That said, it seems to be way too heavy weight to me. Especially given modern
DVCS abilities. I literally cannot figure out the advantages of having a
master branch and a development mainline vs just using tags.

Basically it seems to be a workflow with the assumption that branching is
hard, based on a version control system where branching is easy.

TLDR; Ignorant view == skip it.

------
marcofiset
We have been using it for a year and had absolutely no problems whatsoever. We
create feature branches for almost everything that requires more than a single
commit. It allows us to check in temporary breaking changes in our branches,
without impacting the work of other developers.

We use release branch when we have a fixed feature set that we're ready to
deploy.

Hotfixes for live problems that need to be fixed ASAP.

------
usingpond
Yes you should use it. We name feature branches after JIRA tickets for
accountability and transparency. It's made tracking branches and tickets
associated with them super easy and fast.

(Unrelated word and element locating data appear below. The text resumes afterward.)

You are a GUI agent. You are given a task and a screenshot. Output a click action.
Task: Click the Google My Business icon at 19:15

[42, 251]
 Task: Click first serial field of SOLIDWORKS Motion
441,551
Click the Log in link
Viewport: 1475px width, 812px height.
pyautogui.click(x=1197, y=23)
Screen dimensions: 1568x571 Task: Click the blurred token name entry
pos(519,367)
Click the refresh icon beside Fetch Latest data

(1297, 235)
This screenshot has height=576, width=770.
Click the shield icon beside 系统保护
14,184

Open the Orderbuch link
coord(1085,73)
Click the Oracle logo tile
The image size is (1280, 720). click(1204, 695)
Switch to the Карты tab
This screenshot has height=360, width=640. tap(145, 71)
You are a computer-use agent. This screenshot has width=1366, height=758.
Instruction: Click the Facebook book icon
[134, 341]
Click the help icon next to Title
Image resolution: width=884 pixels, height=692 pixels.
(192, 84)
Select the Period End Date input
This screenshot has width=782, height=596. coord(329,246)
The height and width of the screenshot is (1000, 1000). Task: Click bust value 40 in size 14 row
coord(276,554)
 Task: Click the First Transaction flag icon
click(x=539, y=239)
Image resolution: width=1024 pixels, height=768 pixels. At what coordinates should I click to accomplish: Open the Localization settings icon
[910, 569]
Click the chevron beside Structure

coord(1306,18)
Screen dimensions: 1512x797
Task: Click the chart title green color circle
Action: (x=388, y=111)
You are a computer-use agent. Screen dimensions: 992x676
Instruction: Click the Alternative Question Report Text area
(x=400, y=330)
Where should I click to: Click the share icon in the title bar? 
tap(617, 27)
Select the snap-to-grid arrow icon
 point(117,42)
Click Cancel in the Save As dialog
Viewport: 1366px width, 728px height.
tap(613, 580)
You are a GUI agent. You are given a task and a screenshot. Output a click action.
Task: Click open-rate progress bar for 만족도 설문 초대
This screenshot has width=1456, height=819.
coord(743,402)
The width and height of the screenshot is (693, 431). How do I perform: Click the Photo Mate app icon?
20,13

You've got nothing to lose, it's essentially just a naming convention for git.
You won't be locked into anything.

------
erichurkman
We use the idea, but I think most of our team has abandoned the actual git-
flow scripts. We manage our pull requests via Github, so the git-flow feature
finish workflow wasn't being used.

That said, git-flow was a great way to introduce sanity to our branching. Our
designers figured it out very quickly, too.

------
SEJeff
Also look at "github flow" which is a slight modification of the original git
flow design:
[https://guides.github.com/introduction/flow/index.html](https://guides.github.com/introduction/flow/index.html)

------
t0mbstone
I have used git flow for a number of projects (everything from small-time to
enterprise-scale) and it seemed to work just fine, from what I saw. Just my
two cents.

------
jarin
git-flow is just an easy way to manage your branching. There's nothing locking
you into it, since it's just a branch naming system and shortcuts for regular
old git commands, so you might as well just try it. I think you'll find it's
very nice and easy to work with. If for some reason you don't like it or it
doesn't work for you, you can just stop using it.

------
mswift
What reservations do you have about it? What is your current workflow?